A lot depends on the aluminium. The engine cases on my '74 Norton Commando would stay beautiful, if I polished them once a year with Mothers Alum. polish, but some aluminum bits on my cars would start to turn grey again, seemingly within hours. I spent about 20-40 hours (while watching TV) polishing the Norton's cases the first time, but after that, it was an hour a year to keep them up.
Since it takes so long to restore the entire part, I say try cleaning up one area well and try some different things on it.
Jack
you could always clean up and polish.. and then use Zoop seal on it..
I have had good success with using the "all in one" wheel and tire cleaner that you spray on and hose off. I usually spray it on and wipe it off, but it does a good job on the aluminum bits and also shines the hoses and black plastic parts. Be careful not to leave it on the plastic too long, I have had it become difficult to clean off if I let it dry completely. It made my aluminum A/C lines look brand new. Also worked well on the irridium coated parts.

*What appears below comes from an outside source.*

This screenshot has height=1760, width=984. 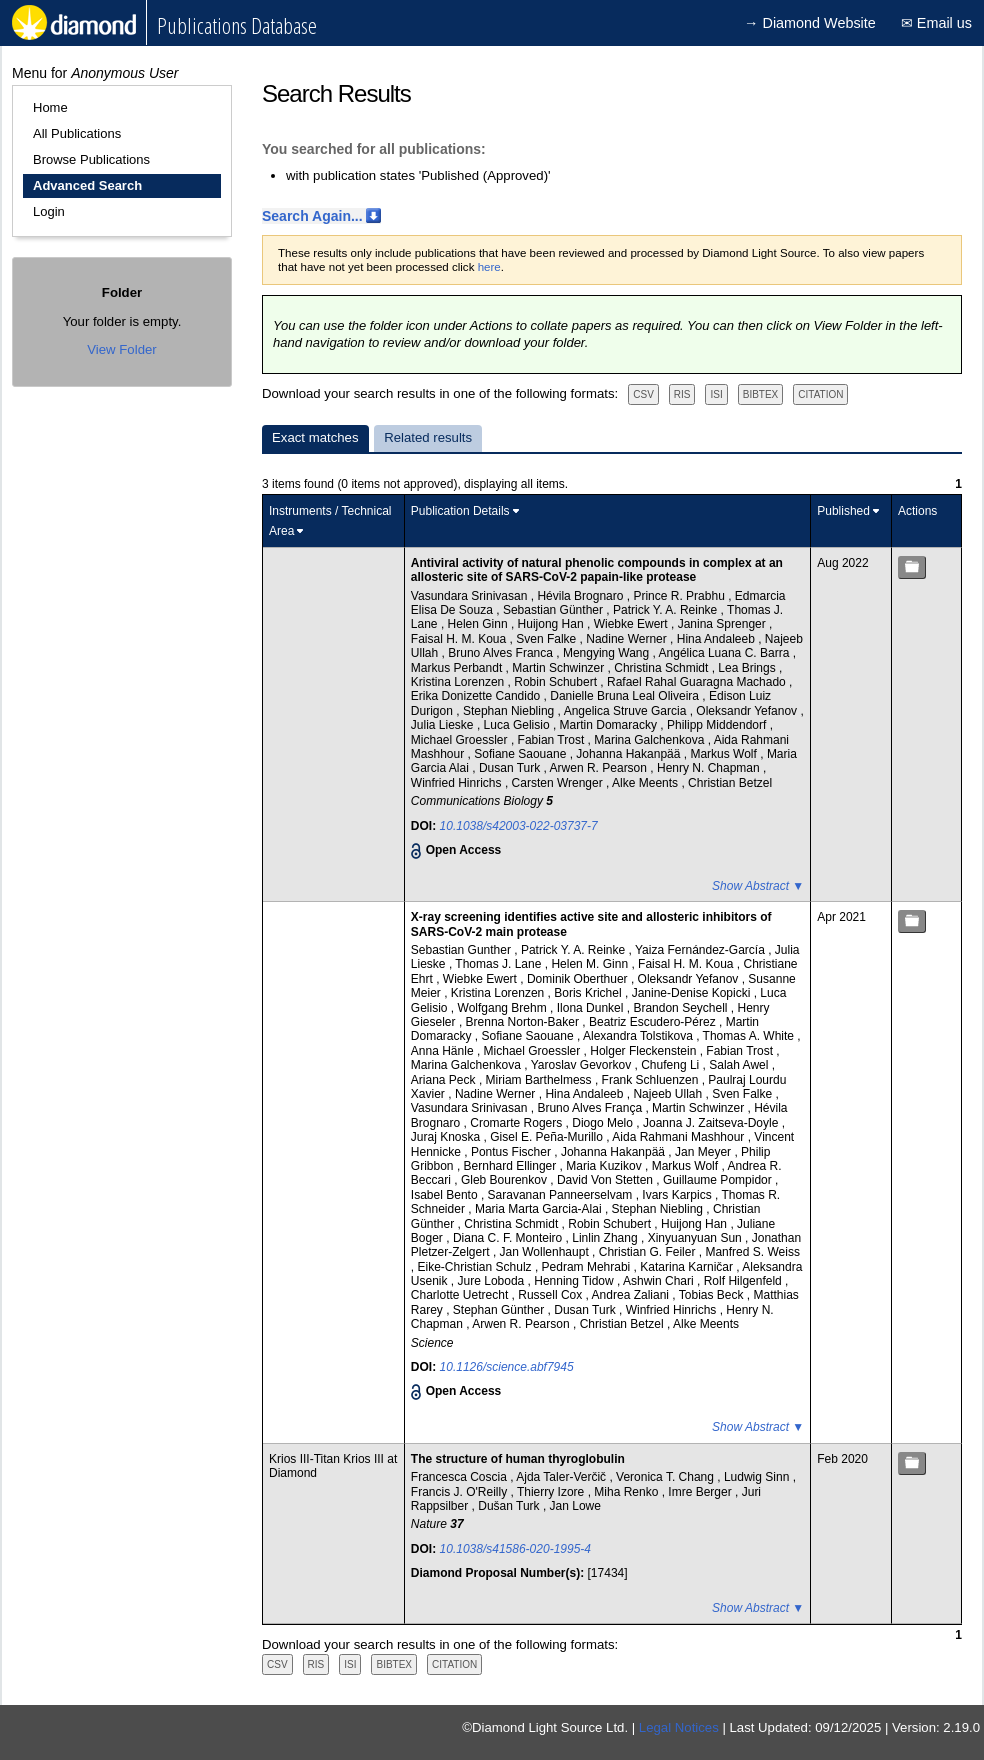 I want to click on Alke Meents, so click(x=646, y=783).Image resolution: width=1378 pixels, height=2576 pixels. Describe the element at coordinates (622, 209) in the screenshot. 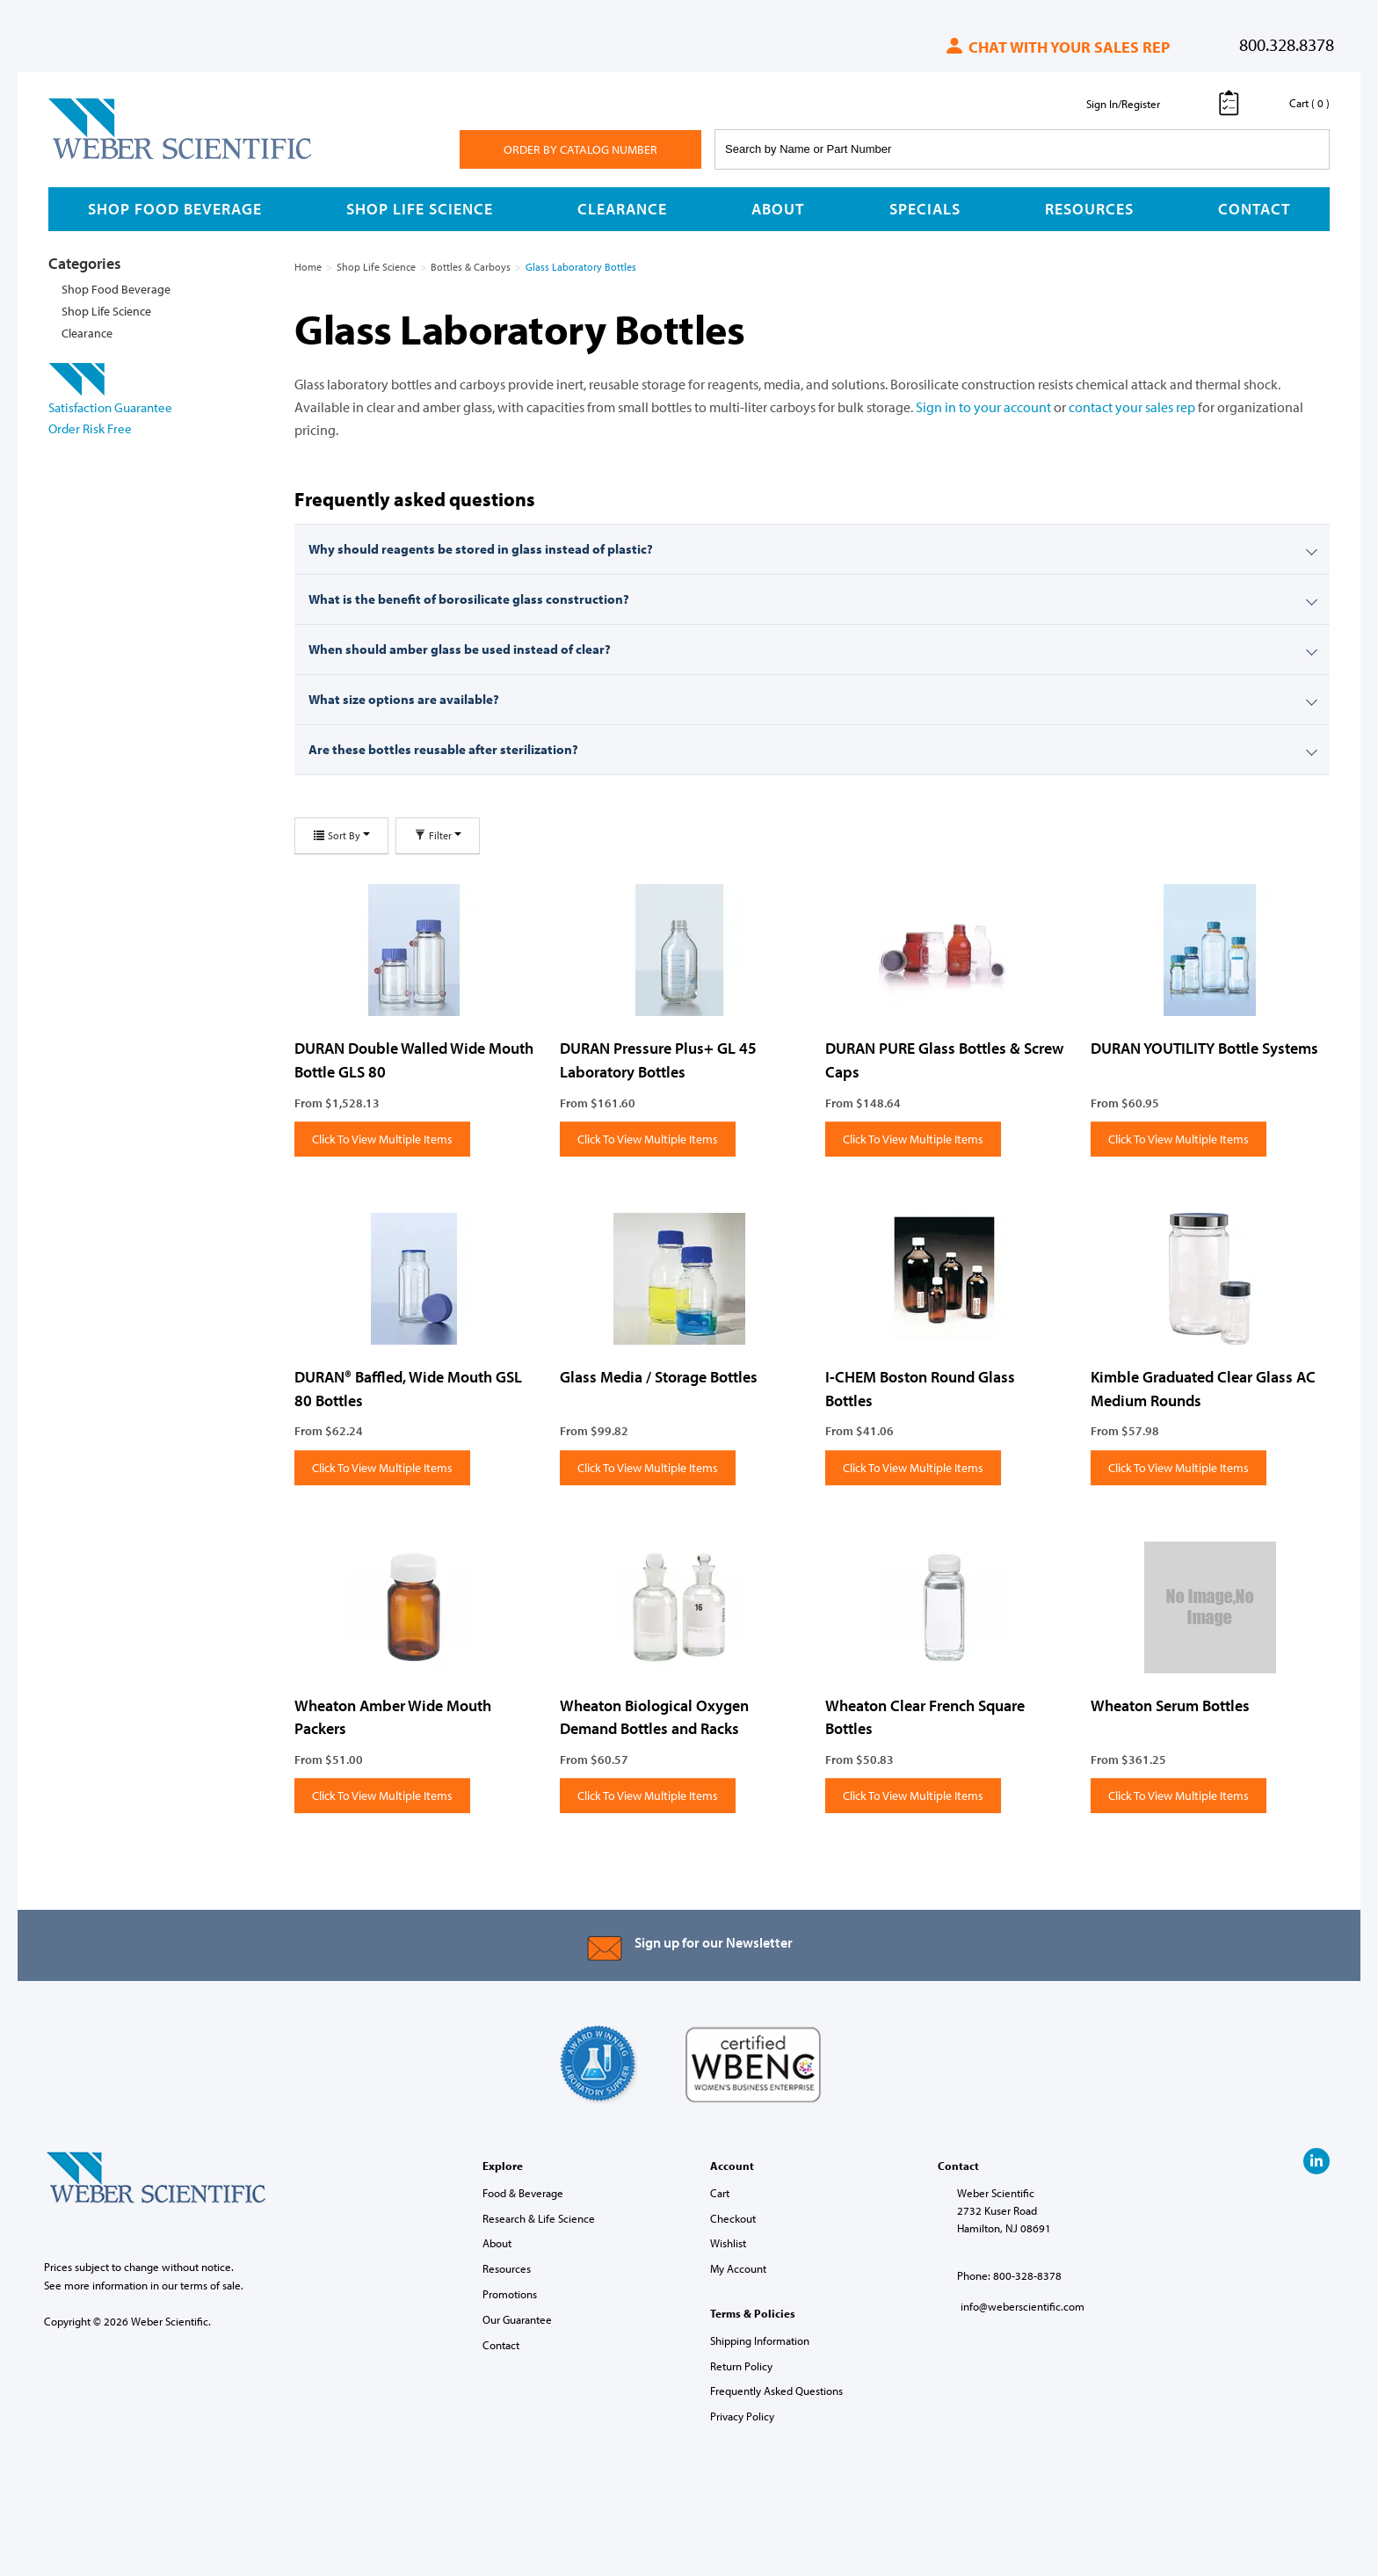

If you try this make sure you test a small area first, as I am not sure that the manufacture would warrant this stuff as an engine cleaner!
"all in one" wheel and tire cleaner + Zoop might be the trick
I wouldn't worry about it. You are not the first person to drive a truck where they salt the roads.
the bolts are not aluminum, and that is what is going to give you fits come repair time. It is cosmetic only, it isn't like rust where the corrosion gets deeper, the oxidation will seal the aluminum and it won't get much worse then that.
If you are really bored, just spray the crap out if it with WD40 every few months.
this is interesting.. where in the country was this truck located, how old is it, and how many miles are on it?
My BMW has a 130,000+ miles on it and I bought it in Mass... the aluminum of the head looks pristine. I have to wonder of the aluminum in your truck is of a different quality or the casting was not as clean..
mad_machine wrote:
this is interesting.. where in the country was this truck located, how old is it, and how many miles are on it?
My BMW has a 130,000+ miles on it and I bought it in Mass... the aluminum of the head looks pristine. I have to wonder of the aluminum in your truck is of a different quality or the casting was not as clean..
All my BMWs from the early 80s on have looked brand new under the hood after years and years. This truck is 3yrs old, lived all of 'em in PA. I just passed on the deal. A southern truck is a good reason for a road trip.